This is important at many law firms, for instance, because if a partner wants to contribute an additional amount to the retirement plan, her pay is reduced by the same amount. "The (paycheck) reduction is explicit, so the attorney will want to see that money coming back to her," Van Iwaarden says. "In a cash-balance plan, everybody has their own account, so there is a direct link between the money that goes into the plan for an individual and the amount that comes out to her." Cash-balance plans don't promise a lifetime income in retirement. Instead, a retiring participant's account balance, which grows at a rate stated in the plan, can usually be withdrawn in a lump sum or converted to a series of income payments.

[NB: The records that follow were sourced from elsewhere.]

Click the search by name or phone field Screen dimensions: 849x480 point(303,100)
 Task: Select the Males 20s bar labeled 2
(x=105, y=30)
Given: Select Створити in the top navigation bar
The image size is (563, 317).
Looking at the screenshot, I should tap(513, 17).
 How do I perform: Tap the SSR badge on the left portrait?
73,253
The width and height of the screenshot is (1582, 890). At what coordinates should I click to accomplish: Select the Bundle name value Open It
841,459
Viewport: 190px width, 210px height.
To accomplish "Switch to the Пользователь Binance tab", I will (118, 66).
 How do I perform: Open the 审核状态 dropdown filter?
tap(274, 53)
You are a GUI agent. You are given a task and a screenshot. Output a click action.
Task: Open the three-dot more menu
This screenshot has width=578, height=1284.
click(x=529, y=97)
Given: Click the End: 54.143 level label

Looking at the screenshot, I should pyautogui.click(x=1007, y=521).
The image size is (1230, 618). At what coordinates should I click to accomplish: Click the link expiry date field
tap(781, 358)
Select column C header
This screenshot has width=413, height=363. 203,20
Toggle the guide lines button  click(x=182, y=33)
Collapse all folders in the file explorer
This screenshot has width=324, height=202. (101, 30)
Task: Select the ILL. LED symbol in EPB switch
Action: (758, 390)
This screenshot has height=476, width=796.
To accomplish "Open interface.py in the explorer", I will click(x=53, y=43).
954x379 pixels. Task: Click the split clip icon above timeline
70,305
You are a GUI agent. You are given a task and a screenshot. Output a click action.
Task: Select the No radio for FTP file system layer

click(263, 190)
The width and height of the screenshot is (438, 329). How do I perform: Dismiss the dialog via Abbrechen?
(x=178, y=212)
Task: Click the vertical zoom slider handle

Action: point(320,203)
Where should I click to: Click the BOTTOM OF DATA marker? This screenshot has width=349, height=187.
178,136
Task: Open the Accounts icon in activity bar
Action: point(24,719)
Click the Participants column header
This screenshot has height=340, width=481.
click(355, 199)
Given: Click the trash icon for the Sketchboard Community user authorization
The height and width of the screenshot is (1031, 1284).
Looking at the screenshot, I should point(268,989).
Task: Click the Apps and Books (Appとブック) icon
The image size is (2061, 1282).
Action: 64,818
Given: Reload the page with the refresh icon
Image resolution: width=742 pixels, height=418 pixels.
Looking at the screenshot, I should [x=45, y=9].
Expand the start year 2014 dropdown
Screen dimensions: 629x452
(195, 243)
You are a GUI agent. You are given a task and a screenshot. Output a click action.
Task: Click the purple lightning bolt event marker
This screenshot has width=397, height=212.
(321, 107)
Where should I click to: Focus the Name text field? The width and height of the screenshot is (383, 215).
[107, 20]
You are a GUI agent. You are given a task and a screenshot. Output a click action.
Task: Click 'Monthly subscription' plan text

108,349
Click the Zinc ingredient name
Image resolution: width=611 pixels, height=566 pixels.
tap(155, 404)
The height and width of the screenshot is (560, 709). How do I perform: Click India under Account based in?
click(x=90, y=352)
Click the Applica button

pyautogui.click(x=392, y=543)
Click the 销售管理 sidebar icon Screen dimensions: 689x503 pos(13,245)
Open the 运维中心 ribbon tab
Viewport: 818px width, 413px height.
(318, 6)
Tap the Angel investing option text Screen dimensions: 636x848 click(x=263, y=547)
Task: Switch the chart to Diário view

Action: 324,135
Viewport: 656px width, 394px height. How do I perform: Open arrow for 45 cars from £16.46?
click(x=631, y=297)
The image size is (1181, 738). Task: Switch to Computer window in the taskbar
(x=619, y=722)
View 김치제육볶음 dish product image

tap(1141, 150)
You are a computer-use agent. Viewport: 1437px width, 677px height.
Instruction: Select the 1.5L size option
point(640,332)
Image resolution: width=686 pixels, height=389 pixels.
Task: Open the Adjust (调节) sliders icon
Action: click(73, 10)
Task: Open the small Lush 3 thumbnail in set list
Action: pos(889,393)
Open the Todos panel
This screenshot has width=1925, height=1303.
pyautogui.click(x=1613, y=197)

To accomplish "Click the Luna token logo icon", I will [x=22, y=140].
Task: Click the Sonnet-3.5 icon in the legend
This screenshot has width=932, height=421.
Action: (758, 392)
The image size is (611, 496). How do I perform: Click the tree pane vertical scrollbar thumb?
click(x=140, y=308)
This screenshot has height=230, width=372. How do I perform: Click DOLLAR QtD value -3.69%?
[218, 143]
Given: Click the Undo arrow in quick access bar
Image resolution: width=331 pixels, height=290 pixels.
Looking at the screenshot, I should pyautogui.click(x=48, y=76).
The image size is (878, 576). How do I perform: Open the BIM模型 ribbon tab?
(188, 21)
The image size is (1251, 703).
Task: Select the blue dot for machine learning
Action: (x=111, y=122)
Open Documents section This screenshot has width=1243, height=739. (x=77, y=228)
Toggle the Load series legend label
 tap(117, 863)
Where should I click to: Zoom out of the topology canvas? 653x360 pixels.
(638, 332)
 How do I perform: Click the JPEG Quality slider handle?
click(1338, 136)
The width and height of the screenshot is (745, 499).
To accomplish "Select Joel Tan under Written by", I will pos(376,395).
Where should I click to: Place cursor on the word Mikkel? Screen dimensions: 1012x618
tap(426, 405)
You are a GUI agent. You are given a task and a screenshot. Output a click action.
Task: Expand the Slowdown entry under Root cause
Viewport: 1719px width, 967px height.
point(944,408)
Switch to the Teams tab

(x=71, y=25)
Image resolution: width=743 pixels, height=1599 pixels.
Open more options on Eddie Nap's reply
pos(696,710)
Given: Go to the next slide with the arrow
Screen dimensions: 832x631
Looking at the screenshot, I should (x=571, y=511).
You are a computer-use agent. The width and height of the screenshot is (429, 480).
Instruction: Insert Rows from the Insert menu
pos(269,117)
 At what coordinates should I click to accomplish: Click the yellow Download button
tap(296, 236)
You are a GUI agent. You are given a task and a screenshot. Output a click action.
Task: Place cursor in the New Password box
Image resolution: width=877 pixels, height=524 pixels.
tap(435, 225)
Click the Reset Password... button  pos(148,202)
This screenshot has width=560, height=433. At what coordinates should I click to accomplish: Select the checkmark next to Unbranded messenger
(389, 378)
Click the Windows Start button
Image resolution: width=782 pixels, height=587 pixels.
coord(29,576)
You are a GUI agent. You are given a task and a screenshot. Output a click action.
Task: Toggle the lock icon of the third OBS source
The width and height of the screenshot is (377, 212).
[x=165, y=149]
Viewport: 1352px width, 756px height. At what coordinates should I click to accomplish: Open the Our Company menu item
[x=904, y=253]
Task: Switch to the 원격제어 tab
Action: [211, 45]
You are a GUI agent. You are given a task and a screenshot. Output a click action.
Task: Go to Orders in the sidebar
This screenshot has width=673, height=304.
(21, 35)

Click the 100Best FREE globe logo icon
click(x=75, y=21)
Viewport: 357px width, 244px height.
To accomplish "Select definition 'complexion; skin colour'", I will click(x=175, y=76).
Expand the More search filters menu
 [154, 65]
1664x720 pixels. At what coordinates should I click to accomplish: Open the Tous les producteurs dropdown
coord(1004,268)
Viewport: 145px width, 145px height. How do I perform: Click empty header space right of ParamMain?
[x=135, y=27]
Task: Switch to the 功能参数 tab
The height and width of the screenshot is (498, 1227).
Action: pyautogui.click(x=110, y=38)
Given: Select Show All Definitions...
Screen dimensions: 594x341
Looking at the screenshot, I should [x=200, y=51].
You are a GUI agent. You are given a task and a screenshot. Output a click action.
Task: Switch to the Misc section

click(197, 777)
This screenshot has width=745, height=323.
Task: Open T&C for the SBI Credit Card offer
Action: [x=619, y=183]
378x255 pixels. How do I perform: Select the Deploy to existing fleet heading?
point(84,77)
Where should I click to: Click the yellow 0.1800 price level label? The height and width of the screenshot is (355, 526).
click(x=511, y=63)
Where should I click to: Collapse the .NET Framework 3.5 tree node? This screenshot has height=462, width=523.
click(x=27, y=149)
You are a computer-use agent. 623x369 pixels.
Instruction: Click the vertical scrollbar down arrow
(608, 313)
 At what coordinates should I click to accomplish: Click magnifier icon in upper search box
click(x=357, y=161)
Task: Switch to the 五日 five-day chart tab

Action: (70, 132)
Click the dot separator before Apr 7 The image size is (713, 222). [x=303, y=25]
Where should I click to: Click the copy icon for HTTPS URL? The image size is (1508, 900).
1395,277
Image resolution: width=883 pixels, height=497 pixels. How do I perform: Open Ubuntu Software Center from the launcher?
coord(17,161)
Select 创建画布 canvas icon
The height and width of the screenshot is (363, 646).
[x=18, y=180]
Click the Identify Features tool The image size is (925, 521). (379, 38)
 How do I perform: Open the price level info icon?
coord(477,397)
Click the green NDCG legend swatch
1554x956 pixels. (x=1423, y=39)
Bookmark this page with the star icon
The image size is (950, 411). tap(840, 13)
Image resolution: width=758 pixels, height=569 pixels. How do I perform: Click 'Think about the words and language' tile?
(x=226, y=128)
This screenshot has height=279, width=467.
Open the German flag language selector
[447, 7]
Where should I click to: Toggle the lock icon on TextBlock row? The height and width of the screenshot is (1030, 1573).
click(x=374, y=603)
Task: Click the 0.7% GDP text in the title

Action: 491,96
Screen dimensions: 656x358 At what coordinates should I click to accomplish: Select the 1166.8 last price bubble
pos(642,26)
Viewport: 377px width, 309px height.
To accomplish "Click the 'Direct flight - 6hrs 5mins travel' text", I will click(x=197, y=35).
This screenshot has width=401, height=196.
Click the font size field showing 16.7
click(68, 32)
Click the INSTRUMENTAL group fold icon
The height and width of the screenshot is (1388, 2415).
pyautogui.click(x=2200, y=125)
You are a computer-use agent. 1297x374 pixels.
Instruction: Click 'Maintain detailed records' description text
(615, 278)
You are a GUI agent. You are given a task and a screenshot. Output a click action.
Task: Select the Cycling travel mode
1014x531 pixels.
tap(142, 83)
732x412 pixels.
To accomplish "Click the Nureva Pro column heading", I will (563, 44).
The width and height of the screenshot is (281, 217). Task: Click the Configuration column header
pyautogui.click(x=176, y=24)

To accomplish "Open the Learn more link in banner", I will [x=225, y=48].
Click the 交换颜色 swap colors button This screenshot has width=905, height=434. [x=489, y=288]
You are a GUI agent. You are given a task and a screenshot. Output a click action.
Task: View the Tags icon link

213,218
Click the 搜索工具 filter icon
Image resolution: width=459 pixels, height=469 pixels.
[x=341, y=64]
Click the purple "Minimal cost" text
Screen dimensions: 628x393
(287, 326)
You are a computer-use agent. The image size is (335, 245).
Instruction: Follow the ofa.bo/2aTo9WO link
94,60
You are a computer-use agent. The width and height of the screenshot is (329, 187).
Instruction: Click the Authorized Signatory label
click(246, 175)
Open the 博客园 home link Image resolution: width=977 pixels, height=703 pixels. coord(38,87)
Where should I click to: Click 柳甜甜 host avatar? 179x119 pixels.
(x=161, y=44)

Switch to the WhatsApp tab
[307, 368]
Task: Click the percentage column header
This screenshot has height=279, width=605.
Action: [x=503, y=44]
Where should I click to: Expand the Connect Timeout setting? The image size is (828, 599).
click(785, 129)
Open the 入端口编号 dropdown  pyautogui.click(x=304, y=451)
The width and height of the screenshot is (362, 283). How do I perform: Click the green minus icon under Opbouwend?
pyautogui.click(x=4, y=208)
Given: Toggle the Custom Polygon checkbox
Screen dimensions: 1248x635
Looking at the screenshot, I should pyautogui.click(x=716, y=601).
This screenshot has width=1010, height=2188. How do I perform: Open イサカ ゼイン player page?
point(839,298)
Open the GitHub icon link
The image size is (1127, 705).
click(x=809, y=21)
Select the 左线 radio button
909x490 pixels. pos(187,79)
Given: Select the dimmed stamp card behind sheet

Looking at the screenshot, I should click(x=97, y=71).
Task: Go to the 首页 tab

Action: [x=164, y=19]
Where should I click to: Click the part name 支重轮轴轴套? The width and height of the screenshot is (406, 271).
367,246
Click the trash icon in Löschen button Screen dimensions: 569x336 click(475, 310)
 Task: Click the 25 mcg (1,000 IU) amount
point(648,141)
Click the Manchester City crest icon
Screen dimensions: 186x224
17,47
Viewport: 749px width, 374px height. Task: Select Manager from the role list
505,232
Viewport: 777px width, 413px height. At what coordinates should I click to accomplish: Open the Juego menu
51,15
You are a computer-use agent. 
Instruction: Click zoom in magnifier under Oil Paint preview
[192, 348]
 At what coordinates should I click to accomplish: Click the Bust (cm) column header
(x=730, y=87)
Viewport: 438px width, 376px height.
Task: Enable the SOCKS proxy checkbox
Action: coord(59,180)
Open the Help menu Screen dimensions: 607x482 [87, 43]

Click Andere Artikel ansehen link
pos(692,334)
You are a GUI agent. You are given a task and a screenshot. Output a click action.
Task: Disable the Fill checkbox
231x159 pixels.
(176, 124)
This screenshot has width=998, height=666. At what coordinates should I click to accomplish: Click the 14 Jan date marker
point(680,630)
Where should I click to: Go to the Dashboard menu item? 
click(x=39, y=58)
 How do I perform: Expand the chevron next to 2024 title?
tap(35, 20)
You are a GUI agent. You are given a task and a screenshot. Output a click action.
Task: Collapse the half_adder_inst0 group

A final approach to consider for clients is a DB-DC combo. Historically, IRC Section 415e prevented you from simultaneously maxing out benefits under both types of plans, but that rule was repealed not long before the 2001 tax act was enacted. Now clients can double dip. A common tactic involves adding a DB to an existing profit-sharing plan. In these cases, "the employer is really switching his thought process," says Sutten. "The DB is going to be the main retirement plan, and any discretionary contributions which are affordable beyond that in good years will fund the profit-sharing benefit."

Cash-balance and 412i DB plans can also be combined with a DC. For instance, The Hartwood Group is layering cross-tested 412i plans on top of existing profit-sharing plans with the goal of creating a combo in which 80% or more of the contributions are skewed to the owners. "At least 40% of all eligible employees, up to a maximum of 50 individuals, must participate in the 412i, while the remaining workers go into the profit-sharing plan," Jenkins explains.

Good candidates for this structure are large doctor groups with more than ten employees, he says. "The physician-owners end up in the 412i and are able to make contributions of $100,000 to $300,000-plus annually, while the employees in the profit-sharing plan receive a safe-harbor contribution that is a percentage of their salary."